#### PASSAGE
━━━━━━━━━━

WirePosted writes "A report has emerged suggesting the Xbox 360's inbuilt wireless system for communication with wireless controllers and headsets is transmitting over a wide area of the 2.4Ghz spectrum, causing interference to WLAN's and other 2.4Ghz devices."

4 of 222 comments (clear)

  1. Re:Microsoft and Radio? Help us all.... by evanbd · · Score: 4, Informative

    It's bad because 2.4 Ghz is radio, carrying digital info, which due to the nature of the produced sign wave results in a signal distortion more commonly known as "bleed over". Without the ability to separate the signals by a large frequency, digital over analog bleeds all over the place.

    The hell? There is nothing magic about digital data that means you can't bandwidth-limit the outgoing transmission. There are plenty of digital radio protocols that use a very well defined slice of bandwidth, without any more bleed over than traditional AM or FM radio analog broadcasts. Just because the signal represents digital data doesn't mean you have to use square waves or something.

━━━━━━━━━━

#### MATERIAL SHOWN
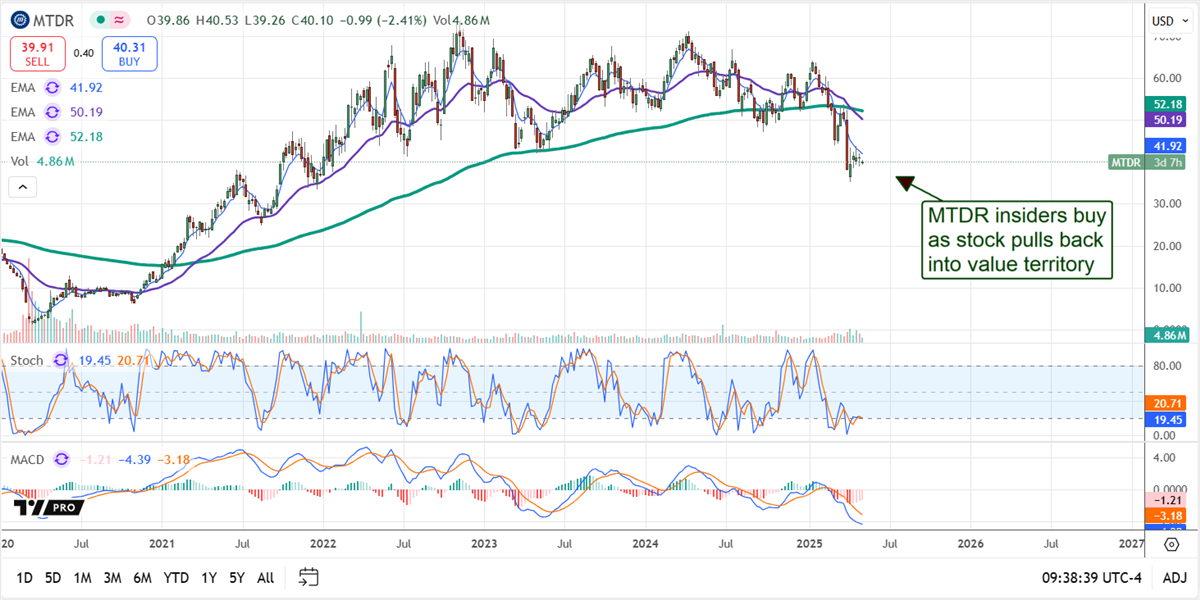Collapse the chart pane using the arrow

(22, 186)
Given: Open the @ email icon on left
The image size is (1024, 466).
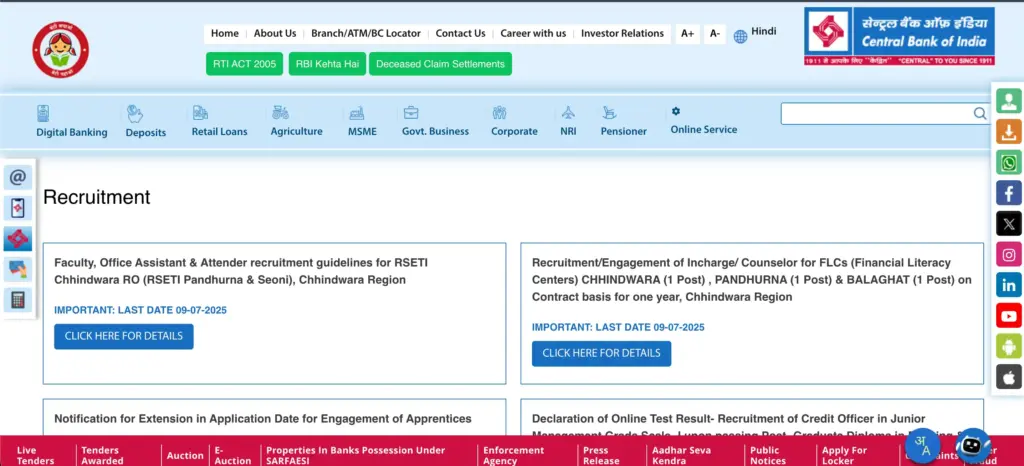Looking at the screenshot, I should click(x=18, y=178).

━━━━━━━━━━

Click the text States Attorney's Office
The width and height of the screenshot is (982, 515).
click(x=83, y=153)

━━━━━━━━━━

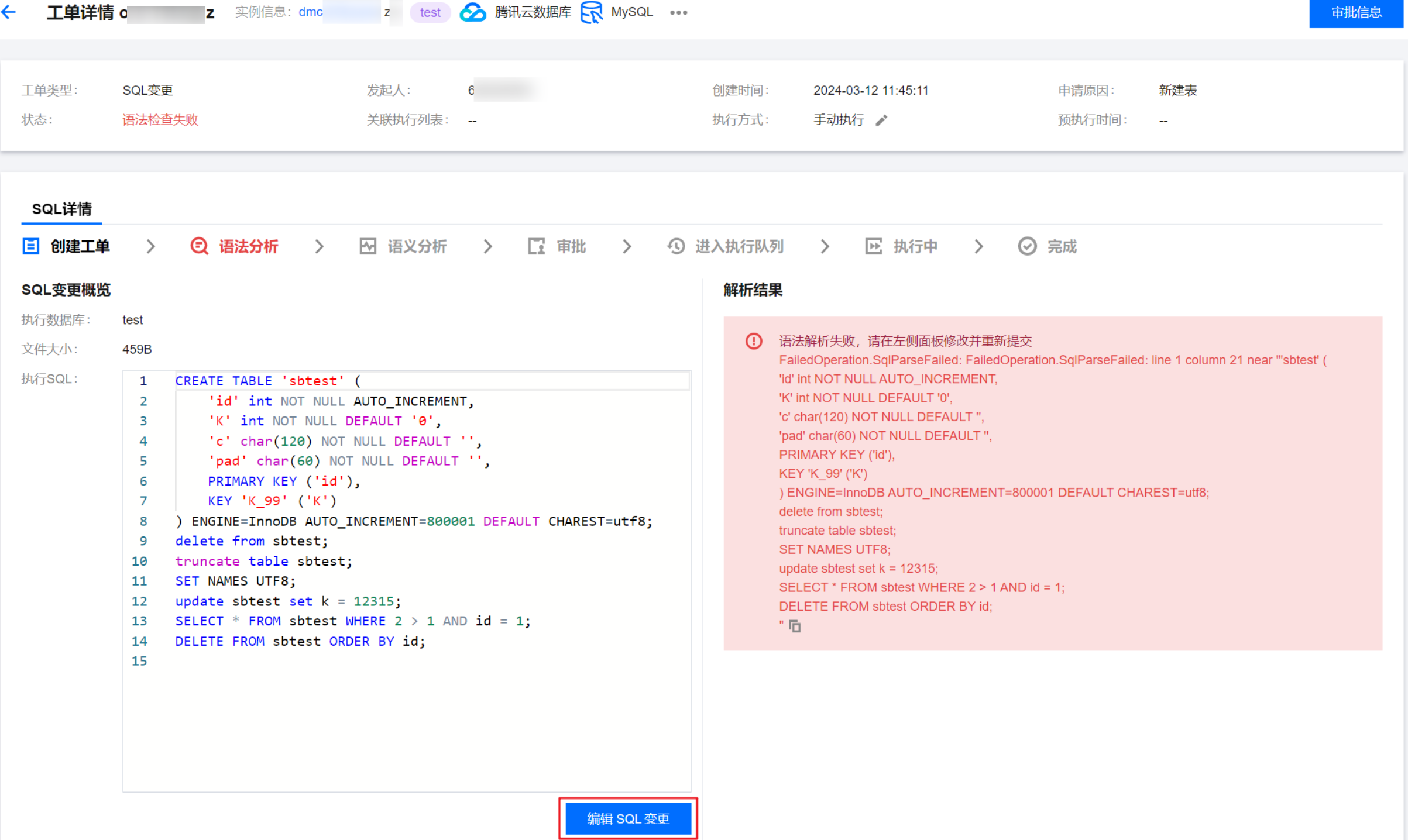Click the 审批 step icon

━━━━━━━━━━

#### AIM A
Answer these about the Xbox 360 interference passage:
(i) Which spectrum does the report say the console's wireless system transmits over a wide area of?
(ii) How many comments are shown, out of how many in total?
(iii) Which two analog broadcast types does the reply by evanbd name?
#### AIM B
Carry on the Xbox 360 interference passage past its last sentence.

#### FINAL ANSWER A
(i) The 2.4Ghz spectrum.
(ii) 4 of 222.
(iii) AM and FM radio.

#### FINAL ANSWER B
    I suppose we should all be thankful that radio engineers are better educated than the average Slashdot poster...

    (Of course, it's entirely possible there's something broken about the XBOX radio. It's also entirely possible it's just a spread-spectrum transmitter doing exactly what it's supposed to do in a largely unregulated piece of spectrum.)

  2. Re:Microsoft and Radio? Help us all.... by phantomcircuit · · Score: 4, Informative

    WiFi refreshes so often that most people dont notice the significant proformance drop

    their internet connection is almost always the real choke point anyways.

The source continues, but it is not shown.